GOAL:
Can you copy everything in the Erica Wilson exhibition text from "The exhibition is" down to "makers of today.", word for word?

EXCERPT TO READ:
============================================================

Erica Wilson (1928-2011) was arguably the most successful embroidery designer, teacher, and entrepreneur in America during the second half of the 20th century. Her highly successful business included books, kits, a television program, and retail shops. Erica’s presence as the expert on all things needlework was larger than life, and her embroidery designs were well suited to the sensibilities of the 1960s, ’70s, ’80s, and ’90s.

Erica Wilson: A Life in Stitches delves into the life and work of the “Julia Child of needlework.” Wilson’s successful 1970s television program that taught needlework was one component of business ventures that included embroidery kits, books, newspaper and magazine columns, public appearances, and a store bearing her name on New York’s Madison Avenue.

The exhibition is the first to look closely at Wilson’s extraordinary career and life and to document an extensive collection of her work—from the colors, textures, and looks of homes and clothing in the 1960s and 70s, adorned with charming and sometimes outrageous needlework, to the 1980s and 90s, when Wilson used new media to reach younger embroiderers. Drawing on an extensive collection of items donated to Winterthur Museum and borrowed from Wilson’s family, the exhibition features an eclectic range of Wilson’s more contemporary designs, including her bargello go-go boots and embellished clothing. Erica Wilson celebrates her love of craft, her success as an entrepreneur, and her work that continues to inspire makers of today.

http://ericawilson.winterthur.org/

Erica Wilson: A Life in Stitches By Linda Eaton & Anne Hilker

Spode

Since Josiah Spode (1733–97) popularized blue printed pottery in the late 1700s, it has had a universal and lasting appeal that still resonates today. This interactive exhibition is a comprehensive resource for the study of Spode printed designs and their sources, focusing on the blue printed patterns of Spode c. 1784–1833, Spode family history and business, and life in the Staffordshire Potteries of that period.

============================================================

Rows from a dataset
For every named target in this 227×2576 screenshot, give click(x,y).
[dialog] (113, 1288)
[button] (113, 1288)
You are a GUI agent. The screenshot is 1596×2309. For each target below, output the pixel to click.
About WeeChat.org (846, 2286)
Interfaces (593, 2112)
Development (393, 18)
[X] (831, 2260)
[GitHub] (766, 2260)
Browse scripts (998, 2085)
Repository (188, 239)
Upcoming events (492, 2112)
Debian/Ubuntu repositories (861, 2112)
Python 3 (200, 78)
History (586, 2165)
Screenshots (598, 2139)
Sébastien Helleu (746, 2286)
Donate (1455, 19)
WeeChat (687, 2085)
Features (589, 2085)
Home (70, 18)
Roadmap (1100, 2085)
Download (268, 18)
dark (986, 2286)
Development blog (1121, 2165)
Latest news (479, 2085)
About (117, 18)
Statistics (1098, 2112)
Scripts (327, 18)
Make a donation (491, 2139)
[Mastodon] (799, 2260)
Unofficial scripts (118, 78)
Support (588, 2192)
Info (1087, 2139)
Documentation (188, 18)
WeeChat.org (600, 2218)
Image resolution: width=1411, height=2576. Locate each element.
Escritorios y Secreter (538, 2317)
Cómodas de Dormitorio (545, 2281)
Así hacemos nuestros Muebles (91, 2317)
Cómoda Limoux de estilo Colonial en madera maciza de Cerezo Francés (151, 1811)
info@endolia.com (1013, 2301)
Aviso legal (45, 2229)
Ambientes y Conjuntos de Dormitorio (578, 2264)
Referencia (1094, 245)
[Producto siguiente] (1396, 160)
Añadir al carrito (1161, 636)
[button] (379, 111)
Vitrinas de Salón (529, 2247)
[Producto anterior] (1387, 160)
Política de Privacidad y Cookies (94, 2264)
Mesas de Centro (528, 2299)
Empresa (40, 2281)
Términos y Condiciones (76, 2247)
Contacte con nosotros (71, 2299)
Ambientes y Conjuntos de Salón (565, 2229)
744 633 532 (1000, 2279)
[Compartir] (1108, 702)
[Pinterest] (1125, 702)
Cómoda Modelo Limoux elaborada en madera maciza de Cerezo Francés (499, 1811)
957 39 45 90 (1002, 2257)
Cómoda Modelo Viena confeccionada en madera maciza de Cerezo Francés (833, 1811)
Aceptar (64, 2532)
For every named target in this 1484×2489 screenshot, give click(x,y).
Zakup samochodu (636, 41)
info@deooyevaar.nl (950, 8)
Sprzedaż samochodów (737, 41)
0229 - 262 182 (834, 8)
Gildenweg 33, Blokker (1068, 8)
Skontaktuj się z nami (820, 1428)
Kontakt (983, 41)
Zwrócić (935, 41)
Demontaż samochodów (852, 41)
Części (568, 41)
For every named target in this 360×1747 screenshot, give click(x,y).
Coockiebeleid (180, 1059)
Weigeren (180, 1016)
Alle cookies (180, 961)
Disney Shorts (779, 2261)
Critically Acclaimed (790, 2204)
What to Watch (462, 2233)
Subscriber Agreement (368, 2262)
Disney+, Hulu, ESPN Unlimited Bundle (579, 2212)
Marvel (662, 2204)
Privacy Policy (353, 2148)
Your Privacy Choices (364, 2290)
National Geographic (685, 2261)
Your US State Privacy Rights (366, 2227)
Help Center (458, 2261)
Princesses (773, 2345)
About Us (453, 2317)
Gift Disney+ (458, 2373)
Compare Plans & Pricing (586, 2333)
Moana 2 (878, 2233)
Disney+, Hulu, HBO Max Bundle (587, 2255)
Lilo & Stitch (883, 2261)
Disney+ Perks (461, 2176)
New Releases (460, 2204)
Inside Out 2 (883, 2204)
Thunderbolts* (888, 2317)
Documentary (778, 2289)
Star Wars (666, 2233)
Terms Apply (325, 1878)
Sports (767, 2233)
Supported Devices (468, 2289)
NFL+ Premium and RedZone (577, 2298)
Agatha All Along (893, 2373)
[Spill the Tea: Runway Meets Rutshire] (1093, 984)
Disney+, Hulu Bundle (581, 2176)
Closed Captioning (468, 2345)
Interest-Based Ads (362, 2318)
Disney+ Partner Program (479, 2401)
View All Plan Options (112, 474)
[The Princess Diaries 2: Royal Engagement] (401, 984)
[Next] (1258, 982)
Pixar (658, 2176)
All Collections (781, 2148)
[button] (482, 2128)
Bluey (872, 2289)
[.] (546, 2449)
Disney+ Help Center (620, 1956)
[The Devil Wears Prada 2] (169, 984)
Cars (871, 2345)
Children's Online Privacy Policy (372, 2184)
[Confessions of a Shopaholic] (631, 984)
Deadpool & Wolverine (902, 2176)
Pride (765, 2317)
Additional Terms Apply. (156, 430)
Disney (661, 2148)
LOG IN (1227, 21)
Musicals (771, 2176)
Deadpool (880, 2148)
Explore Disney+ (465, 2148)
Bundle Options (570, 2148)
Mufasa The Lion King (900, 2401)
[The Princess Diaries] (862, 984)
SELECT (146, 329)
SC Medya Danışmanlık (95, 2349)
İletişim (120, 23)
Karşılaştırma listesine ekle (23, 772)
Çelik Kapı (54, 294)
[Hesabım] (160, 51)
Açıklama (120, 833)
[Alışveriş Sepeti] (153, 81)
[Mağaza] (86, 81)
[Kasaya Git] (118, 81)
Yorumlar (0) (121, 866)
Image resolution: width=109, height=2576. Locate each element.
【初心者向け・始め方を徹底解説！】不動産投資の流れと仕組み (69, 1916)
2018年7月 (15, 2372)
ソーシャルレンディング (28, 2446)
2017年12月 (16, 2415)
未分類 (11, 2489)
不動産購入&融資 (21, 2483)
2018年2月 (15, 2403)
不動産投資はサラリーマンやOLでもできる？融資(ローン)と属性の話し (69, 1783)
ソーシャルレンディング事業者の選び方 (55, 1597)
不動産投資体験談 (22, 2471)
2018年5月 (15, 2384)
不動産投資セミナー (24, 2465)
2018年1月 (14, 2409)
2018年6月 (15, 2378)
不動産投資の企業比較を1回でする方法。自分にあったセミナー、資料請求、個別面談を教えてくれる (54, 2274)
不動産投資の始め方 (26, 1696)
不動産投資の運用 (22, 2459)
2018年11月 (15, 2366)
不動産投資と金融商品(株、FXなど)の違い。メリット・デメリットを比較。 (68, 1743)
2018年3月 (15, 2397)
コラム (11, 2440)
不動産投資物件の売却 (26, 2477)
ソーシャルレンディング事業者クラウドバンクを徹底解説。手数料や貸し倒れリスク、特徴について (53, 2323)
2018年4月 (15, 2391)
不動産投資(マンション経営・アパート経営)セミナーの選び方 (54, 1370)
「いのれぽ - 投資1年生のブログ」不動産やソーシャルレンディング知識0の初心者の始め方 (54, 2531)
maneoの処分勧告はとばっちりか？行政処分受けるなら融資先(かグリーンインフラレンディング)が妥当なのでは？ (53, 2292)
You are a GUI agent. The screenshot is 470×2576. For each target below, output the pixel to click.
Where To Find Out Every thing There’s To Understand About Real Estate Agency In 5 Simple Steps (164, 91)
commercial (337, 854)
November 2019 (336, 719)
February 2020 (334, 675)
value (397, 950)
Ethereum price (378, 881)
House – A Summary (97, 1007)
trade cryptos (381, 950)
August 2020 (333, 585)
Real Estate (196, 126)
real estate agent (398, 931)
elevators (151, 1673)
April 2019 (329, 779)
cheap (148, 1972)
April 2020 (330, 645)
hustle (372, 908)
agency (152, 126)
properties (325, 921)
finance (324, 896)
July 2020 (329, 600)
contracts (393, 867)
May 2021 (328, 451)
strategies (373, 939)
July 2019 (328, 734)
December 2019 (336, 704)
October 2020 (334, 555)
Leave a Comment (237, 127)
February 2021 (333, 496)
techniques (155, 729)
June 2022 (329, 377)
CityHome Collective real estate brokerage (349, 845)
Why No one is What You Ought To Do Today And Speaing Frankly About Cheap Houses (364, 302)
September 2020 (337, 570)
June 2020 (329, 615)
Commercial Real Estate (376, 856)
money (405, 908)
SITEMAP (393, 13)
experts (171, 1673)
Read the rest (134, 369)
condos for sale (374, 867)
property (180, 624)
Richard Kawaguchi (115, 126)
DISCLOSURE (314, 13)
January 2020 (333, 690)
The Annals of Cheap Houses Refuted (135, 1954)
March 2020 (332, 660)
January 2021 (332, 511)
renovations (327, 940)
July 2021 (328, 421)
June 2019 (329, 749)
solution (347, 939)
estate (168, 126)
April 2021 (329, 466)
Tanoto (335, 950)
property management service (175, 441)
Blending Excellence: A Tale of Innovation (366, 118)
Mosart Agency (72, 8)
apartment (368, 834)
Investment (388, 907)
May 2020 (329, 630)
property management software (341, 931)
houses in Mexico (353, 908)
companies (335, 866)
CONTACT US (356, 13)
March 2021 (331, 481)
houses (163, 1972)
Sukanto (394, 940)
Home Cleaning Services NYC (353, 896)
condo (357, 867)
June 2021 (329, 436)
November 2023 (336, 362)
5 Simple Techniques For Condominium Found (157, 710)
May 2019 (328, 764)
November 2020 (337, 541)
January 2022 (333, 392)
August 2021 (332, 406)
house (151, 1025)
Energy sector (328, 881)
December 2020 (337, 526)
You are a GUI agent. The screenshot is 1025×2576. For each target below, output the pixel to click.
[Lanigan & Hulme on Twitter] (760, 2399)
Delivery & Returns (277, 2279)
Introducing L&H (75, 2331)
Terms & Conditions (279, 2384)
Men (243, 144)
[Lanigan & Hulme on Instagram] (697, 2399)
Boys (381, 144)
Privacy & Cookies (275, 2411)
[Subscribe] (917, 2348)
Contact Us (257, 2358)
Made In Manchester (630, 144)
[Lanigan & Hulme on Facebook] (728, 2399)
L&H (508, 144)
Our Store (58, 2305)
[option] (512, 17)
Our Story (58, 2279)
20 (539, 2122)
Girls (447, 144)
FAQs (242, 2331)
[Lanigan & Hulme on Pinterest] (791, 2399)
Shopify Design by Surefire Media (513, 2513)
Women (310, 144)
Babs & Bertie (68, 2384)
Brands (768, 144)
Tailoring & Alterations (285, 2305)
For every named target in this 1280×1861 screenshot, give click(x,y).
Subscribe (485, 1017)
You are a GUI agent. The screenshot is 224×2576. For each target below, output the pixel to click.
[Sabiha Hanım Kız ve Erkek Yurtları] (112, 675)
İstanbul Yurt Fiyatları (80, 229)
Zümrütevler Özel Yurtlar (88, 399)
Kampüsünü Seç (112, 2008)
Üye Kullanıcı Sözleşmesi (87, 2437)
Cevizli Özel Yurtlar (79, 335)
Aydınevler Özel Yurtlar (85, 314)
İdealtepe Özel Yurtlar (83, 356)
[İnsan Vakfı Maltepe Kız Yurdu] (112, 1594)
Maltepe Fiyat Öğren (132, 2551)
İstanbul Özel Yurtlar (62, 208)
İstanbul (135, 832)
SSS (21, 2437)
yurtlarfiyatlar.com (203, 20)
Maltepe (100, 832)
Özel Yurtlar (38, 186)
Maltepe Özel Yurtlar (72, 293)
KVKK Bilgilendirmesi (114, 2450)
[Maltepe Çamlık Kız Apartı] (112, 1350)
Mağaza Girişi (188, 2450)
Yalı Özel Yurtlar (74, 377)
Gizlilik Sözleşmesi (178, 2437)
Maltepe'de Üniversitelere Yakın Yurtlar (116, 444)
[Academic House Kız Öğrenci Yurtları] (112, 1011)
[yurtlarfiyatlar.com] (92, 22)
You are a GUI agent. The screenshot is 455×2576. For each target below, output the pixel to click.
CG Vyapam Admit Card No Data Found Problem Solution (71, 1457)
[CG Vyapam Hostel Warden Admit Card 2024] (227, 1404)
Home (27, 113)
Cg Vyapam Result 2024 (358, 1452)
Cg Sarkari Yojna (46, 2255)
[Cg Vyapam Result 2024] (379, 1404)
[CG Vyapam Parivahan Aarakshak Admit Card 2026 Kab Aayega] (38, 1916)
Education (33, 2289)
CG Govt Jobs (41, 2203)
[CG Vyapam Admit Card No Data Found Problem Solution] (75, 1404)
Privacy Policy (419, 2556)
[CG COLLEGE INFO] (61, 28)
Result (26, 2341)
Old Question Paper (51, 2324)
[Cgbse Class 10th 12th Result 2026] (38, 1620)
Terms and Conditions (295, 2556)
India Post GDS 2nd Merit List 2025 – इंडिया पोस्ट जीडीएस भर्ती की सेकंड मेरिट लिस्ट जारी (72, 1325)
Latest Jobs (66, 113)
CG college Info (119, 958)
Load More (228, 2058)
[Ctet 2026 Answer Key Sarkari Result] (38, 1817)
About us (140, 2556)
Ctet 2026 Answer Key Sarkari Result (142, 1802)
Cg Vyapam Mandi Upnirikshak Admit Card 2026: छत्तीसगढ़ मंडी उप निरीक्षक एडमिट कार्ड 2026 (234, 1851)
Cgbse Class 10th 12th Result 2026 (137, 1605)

============================================================

TASK ANSWER:
The exhibition is the first to look closely at Wilson’s extraordinary career and life and to document an extensive collection of her work—from the colors, textures, and looks of homes and clothing in the 1960s and 70s, adorned with charming and sometimes outrageous needlework, to the 1980s and 90s, when Wilson used new media to reach younger embroiderers. Drawing on an extensive collection of items donated to Winterthur Museum and borrowed from Wilson’s family, the exhibition features an eclectic range of Wilson’s more contemporary designs, including her bargello go-go boots and embellished clothing. Erica Wilson celebrates her love of craft, her success as an entrepreneur, and her work that continues to inspire makers of today.